The scalable web crawling,
scraping and automation library
for JavaScript/Node.js

Runs on JavaScript

JavaScript is the language of the web. Crawlee builds on popular tools like Playwright, Puppeteer and cheerio, to deliver large-scale high-performance web scraping and crawling of any website. Works best with TypeScript!
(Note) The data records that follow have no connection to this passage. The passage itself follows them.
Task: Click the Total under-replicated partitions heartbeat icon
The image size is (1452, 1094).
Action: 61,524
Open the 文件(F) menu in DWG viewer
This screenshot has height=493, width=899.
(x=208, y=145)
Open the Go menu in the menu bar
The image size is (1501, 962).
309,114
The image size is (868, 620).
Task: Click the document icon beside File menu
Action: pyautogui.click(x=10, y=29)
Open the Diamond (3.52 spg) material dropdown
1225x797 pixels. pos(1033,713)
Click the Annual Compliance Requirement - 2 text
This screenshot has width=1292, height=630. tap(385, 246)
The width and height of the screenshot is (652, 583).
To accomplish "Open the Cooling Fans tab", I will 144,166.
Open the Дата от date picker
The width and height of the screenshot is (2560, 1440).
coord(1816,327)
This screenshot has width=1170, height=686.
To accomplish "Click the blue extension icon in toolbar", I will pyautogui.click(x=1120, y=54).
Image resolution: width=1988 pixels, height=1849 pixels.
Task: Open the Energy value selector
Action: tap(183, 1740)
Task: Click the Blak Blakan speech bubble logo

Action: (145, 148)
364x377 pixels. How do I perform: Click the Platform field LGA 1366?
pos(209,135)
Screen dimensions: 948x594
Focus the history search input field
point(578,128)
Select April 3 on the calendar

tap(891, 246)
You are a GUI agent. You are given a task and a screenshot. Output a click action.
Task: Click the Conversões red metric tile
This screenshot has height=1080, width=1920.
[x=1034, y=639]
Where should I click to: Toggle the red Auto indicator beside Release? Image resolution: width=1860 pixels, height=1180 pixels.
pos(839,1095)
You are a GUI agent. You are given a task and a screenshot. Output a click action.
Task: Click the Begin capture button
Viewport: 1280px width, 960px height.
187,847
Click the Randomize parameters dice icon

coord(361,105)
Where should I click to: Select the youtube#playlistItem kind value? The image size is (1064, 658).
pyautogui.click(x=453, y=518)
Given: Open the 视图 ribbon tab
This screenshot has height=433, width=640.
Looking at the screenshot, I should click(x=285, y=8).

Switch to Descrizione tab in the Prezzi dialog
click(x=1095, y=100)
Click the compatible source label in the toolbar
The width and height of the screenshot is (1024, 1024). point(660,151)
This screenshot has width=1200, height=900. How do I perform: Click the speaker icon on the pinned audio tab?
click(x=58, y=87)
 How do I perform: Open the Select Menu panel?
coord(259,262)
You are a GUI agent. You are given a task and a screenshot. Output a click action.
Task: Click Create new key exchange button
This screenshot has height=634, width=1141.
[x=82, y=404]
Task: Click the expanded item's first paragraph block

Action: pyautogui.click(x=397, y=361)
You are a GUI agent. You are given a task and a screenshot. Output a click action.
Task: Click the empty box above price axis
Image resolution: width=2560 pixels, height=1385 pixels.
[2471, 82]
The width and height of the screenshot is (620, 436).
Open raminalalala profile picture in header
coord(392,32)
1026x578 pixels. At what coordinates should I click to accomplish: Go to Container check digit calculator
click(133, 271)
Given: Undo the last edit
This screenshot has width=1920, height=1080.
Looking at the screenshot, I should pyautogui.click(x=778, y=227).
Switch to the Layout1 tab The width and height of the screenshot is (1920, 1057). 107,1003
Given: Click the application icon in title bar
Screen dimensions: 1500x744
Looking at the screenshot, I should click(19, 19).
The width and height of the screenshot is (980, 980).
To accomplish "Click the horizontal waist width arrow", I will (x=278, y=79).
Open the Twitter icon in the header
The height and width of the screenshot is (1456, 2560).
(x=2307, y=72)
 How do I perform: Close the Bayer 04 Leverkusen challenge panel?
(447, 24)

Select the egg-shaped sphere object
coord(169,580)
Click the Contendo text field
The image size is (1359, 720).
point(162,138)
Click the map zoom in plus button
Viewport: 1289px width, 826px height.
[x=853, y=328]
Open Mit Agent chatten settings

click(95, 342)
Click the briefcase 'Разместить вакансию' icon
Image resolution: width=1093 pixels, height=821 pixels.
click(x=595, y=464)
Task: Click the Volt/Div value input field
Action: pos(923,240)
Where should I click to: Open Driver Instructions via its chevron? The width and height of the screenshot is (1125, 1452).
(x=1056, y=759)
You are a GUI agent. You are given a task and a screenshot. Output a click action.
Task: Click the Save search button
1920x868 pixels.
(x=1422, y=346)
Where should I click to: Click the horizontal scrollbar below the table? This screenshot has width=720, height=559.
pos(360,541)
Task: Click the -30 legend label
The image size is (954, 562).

Automates any web workflow

Run headless Chrome, Firefox, WebKit or other browsers, manage lists and queues of URLs to crawl, run crawlers in parallel at maximum system capacity. Handle storage and export of results and rotate proxies.

Works on any system

Crawlee can be used stand-alone on your own systems or it can run as a serverless microservice on the Apify Platform.

Automatic scaling

All the crawlers are automatically scaled based on available system resources using the AutoscaledPool class. Advanced options are available to fine-tune scaling behaviour.

Generated fingerprints

Never get blocked with unique fingerprints for browsers generated based on real world data.

Browser like requests from Node.js

Crawl using HTTP requests as if they were from browsers, using auto-generated headers based on real browsers and their TLS fingerprints.

Easy crawling

There are three main classes that you can use to start crawling the web in no time. Need to crawl plain HTML? Use the blazing fast CheerioCrawler. For complex websites that use React, Vue or other front-end javascript libraries and require JavaScript execution, spawn a headless browser with PlaywrightCrawler or PuppeteerCrawler.

Try it out

Install Crawlee into a Node.js project. You must have Node.js 16 or higher installed.

npm install crawlee playwright

Copy the following code into a file in the project, for example main.mjs:

import { PlaywrightCrawler, Dataset } from 'crawlee';

const crawler = new PlaywrightCrawler();

crawler.router.addDefaultHandler(async ({ request, page, enqueueLinks }) => {
    const title = await page.title();
    console.log(`Title of ${request.loadedUrl} is '${title}'`);

    // save some results
    await Dataset.pushData({ title, url: request.loadedUrl });

    // enqueue all links targeting the same hostname
    await enqueueLinks();
});

await crawler.run(['https://www.iana.org/']);

Execute the following command in the project's folder and watch it recursively crawl IANA with Puppeteer and Chromium.

node main.mjs